Luego de unos minutos de bronca, volví al living y prendí el televisor, el programa finalizaba y se podía ver a María Laura Santillán ejecutando una danza en la cual, similar a una foca contenta, sin preocupaciones y sin finalidad en el existir, comenzaba a batir palmas, dar saltitos y gritar eufóricamente: ¡Las empresas son humanas! ¡Las empresas son humanas! Después, un representante de los auspiciantes, un hombre alto, y gordo, y calvo, con un hilo de baba suspendido entre el labio inferior y superior, imprevistamente, se bajó la bragueta; María Laura Santillán seguía danzando en éxtasis, repitiendo frenéticamente su coro idiota, mientras los invitados, al ver a aquél hombre que se había bajado la bragueta, no dudaron en imitarlo, y así hicieron también los reidores, y los camarógrafos, y el público entero.
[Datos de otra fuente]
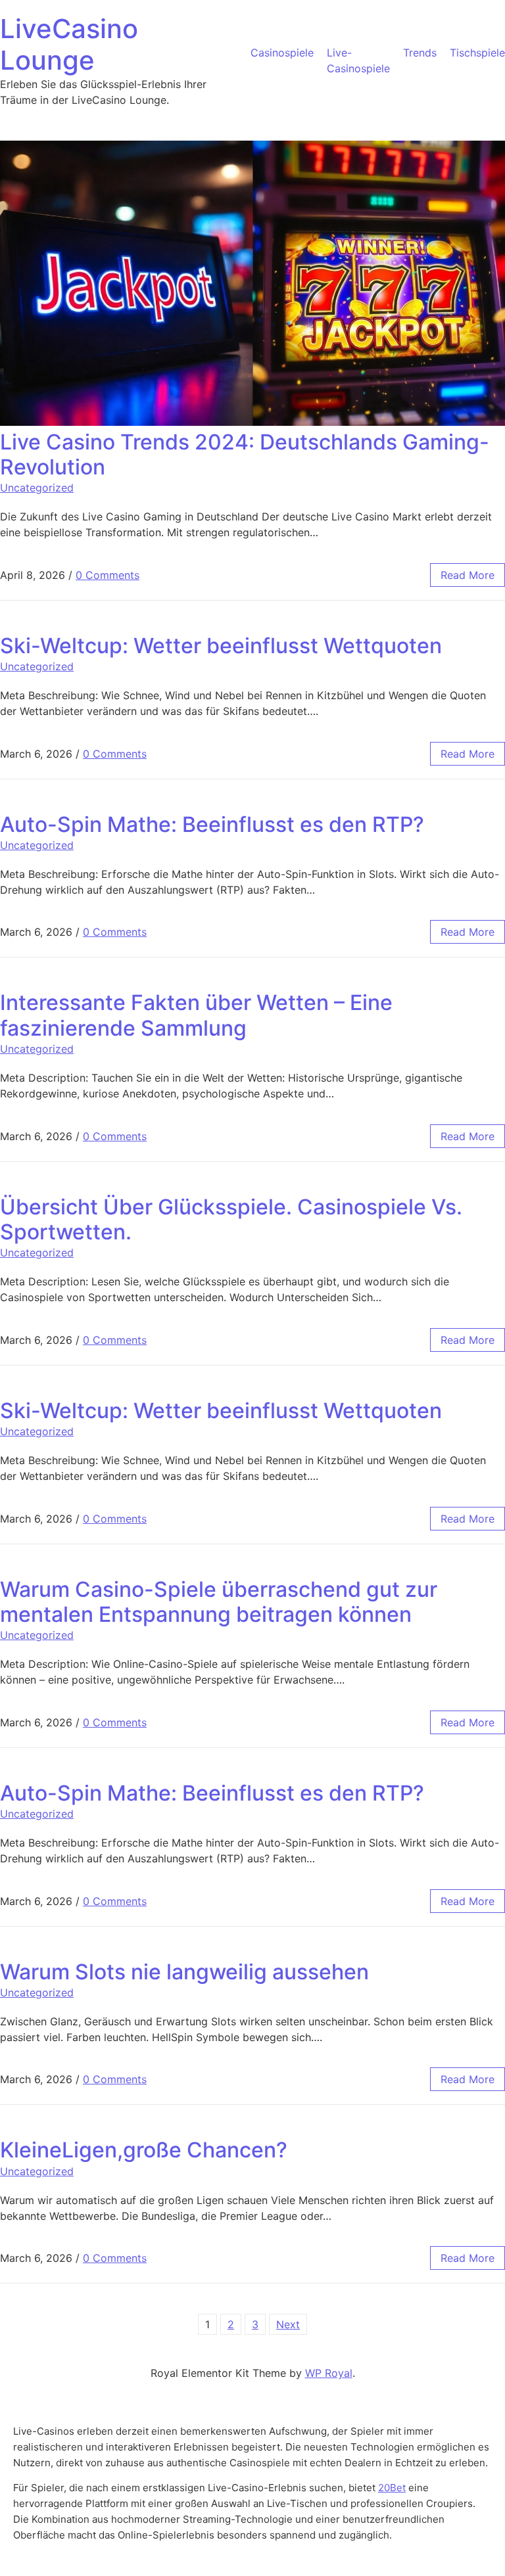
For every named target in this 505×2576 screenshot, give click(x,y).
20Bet (392, 2487)
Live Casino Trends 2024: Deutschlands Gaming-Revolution (244, 454)
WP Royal (328, 2373)
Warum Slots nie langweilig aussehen (184, 1972)
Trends (420, 52)
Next (288, 2324)
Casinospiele (282, 52)
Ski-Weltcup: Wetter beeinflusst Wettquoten (221, 645)
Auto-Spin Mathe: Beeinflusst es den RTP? (212, 824)
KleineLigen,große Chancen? (143, 2150)
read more (467, 575)
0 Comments (107, 575)
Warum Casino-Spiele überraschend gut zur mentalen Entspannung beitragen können (218, 1601)
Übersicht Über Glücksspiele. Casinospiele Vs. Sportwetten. (231, 1219)
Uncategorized (37, 487)
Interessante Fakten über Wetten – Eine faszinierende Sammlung (196, 1015)
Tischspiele (477, 52)
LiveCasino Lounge (69, 44)
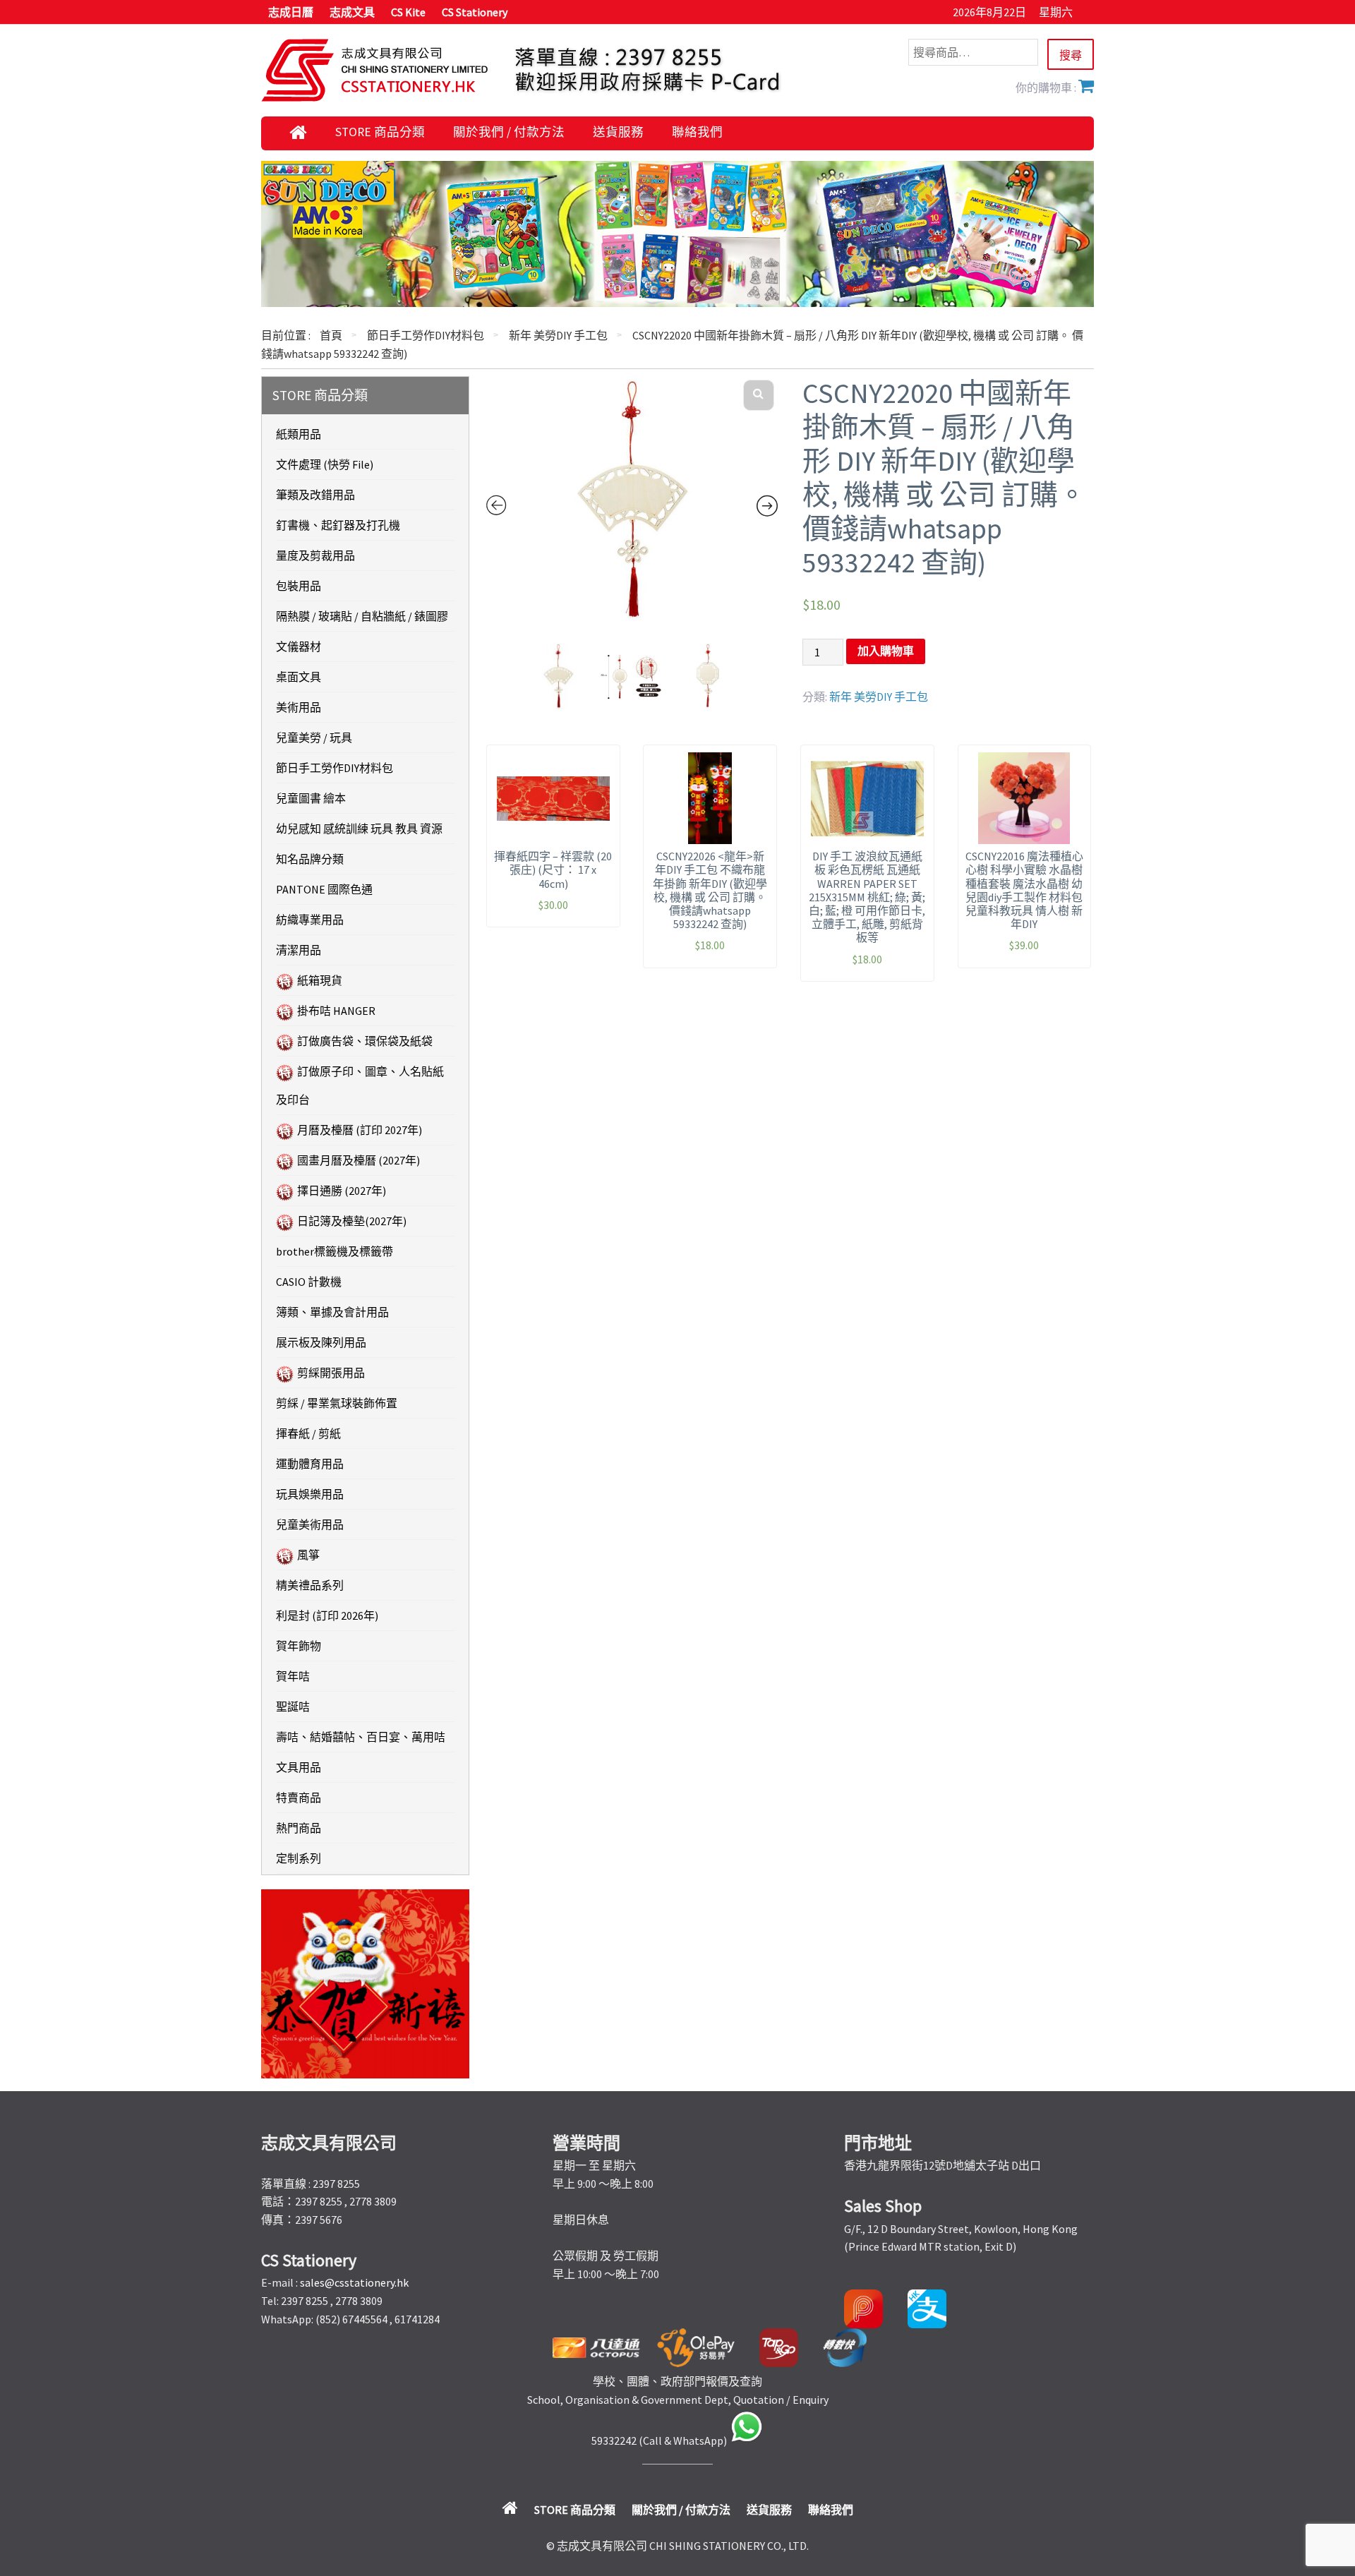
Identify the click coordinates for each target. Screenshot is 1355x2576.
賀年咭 (293, 1676)
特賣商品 (298, 1797)
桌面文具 (298, 677)
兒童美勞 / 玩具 (314, 737)
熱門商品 (298, 1828)
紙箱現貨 (319, 980)
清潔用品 (298, 950)
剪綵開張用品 (331, 1373)
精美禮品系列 (310, 1585)
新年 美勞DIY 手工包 (558, 335)
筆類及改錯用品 (315, 495)
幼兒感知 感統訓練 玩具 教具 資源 (359, 828)
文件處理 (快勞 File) (324, 464)
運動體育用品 (310, 1464)
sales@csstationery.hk (354, 2282)
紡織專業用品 (310, 920)
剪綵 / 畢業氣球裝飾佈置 (336, 1403)
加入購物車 (885, 651)
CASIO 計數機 (309, 1282)
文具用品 (298, 1767)
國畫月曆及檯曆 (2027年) (358, 1160)
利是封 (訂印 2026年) (327, 1615)
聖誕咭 (293, 1706)
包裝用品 (298, 586)
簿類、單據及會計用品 (332, 1312)
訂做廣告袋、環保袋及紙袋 (365, 1041)
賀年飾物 (298, 1646)
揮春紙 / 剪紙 (308, 1433)
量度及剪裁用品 (315, 555)
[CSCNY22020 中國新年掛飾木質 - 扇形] (632, 499)
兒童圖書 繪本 (311, 798)
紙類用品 (298, 434)
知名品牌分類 (310, 859)
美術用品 (298, 707)
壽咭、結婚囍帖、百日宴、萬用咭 (360, 1737)
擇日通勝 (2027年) (341, 1191)
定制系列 (298, 1858)
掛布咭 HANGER (336, 1011)
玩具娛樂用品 (310, 1494)
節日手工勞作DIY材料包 (425, 335)
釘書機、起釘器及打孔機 (338, 525)
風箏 (308, 1555)
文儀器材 (298, 646)
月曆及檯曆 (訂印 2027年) (359, 1130)
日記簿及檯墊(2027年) (351, 1221)
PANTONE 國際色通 (324, 889)
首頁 (331, 335)
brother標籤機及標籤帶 (334, 1251)
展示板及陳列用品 (321, 1342)
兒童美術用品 (310, 1524)
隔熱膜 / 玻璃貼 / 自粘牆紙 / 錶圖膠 (362, 616)
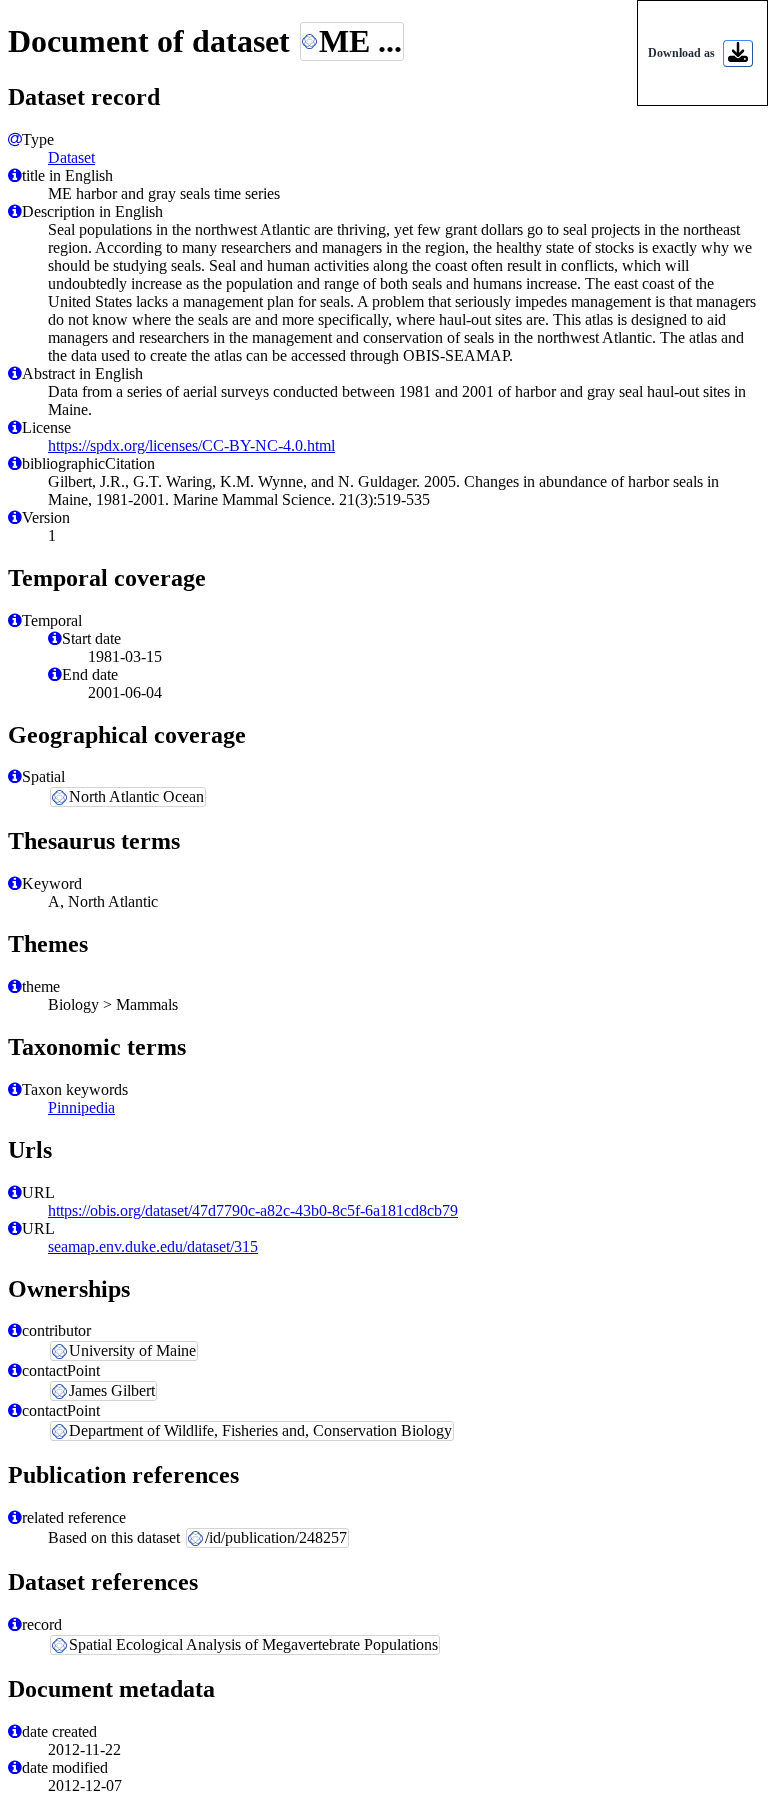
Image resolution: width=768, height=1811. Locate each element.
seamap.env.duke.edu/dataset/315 (153, 1246)
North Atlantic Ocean (136, 796)
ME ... (360, 41)
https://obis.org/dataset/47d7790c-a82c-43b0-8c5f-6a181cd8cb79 (253, 1210)
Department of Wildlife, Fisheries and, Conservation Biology (260, 1430)
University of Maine (132, 1350)
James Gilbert (112, 1390)
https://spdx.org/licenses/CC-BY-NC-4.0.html (191, 445)
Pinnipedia (81, 1107)
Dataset (71, 157)
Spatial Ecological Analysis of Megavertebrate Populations (253, 1644)
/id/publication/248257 (276, 1537)
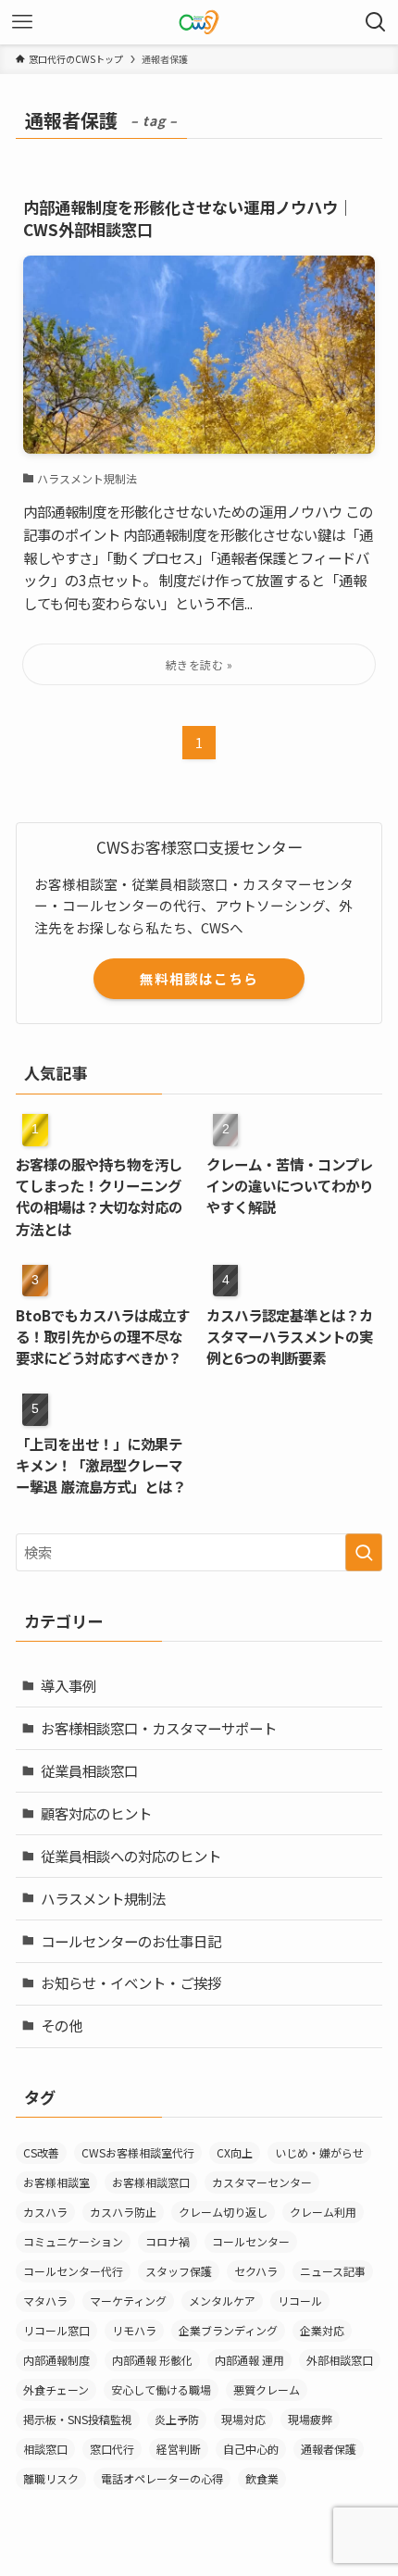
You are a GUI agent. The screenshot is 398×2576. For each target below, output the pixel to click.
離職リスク (51, 2478)
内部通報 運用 (249, 2360)
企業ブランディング (228, 2330)
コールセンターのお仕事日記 (131, 1941)
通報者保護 (328, 2449)
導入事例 (68, 1685)
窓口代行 (112, 2449)
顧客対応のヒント (96, 1813)
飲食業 (262, 2478)
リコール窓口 (56, 2330)
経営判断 (178, 2449)
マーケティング (128, 2300)
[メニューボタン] (22, 22)
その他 (61, 2025)
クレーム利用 (323, 2212)
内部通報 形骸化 (152, 2360)
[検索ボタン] (376, 22)
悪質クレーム (266, 2389)
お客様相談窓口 (151, 2182)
La pantalla se había llenado de porongas, todos la sostenían en su mano. Una gran poronga televisiva formaba todo aquello y todos danzaron, repitiendo el coro de María Laura "¡Las empresas son humanas! ¡Las empresas son humanas!" Hasta que una pija con enormes cabezas, o glandes, los cuales se ramificaban en el vértice del tronco venoso y lúbrico, salió de la tele, y fue a dar directo, uno por uno, en el culo de cada uno de los televidentes.